As steamers anchored in Dublin Bay and men disembarked, they began to follow different paths according to their expectations, political beliefs, and often according to the possibilities their mother-land would consent to offer them. Transfers of loyalty and transfers of military skills characterised the demobilisation of those Great War veterans. Hundreds pledged allegiance to the Irish Republican Army while thousands joined the ranks of the Royal Irish Constabulary and the British Army. After the signing of the Anglo-Irish Treaty, ex-servicemen consolidated the institutions of the new Irish Free State whereas a minority remained loyal to the idea of an Irish Republic. Those who refrained from taking an active part in the transformation of Ireland found themselves in a society plagued by unemployed and ongoing unrest. Largely forgotten in history, their stories beg to be heard.
The centenary of the War of Independence and the Civil War represents an unexpected yet welcome moment to challenge traditional narratives and shed light on the contribution of Great War veterans to the Irish Revolution. What happened in Ireland was far from being an isolated case in European history.
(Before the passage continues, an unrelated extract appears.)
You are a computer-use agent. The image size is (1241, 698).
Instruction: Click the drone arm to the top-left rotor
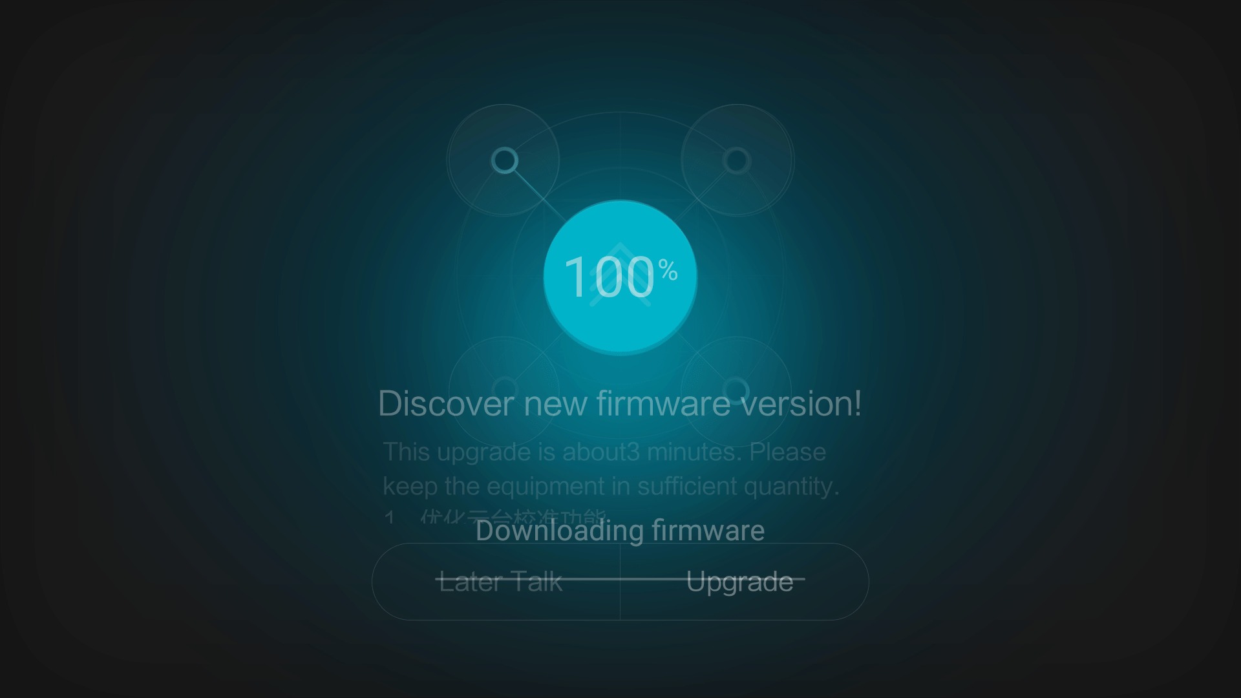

Re-mobilisations and re-engagements of Great War veterans characterised the internal dynamics within other European countries and states undergoing post-war transformations, revolutions or civil conflicts. Drawing on archives in in England, Northern Ireland, the Republic of Ireland, and on hitherto unsolicited testimonies, Emmanuel Destenay tracks the trajectories of these shadows from the trenches, unveiling their hopes, expectations and uncertainties.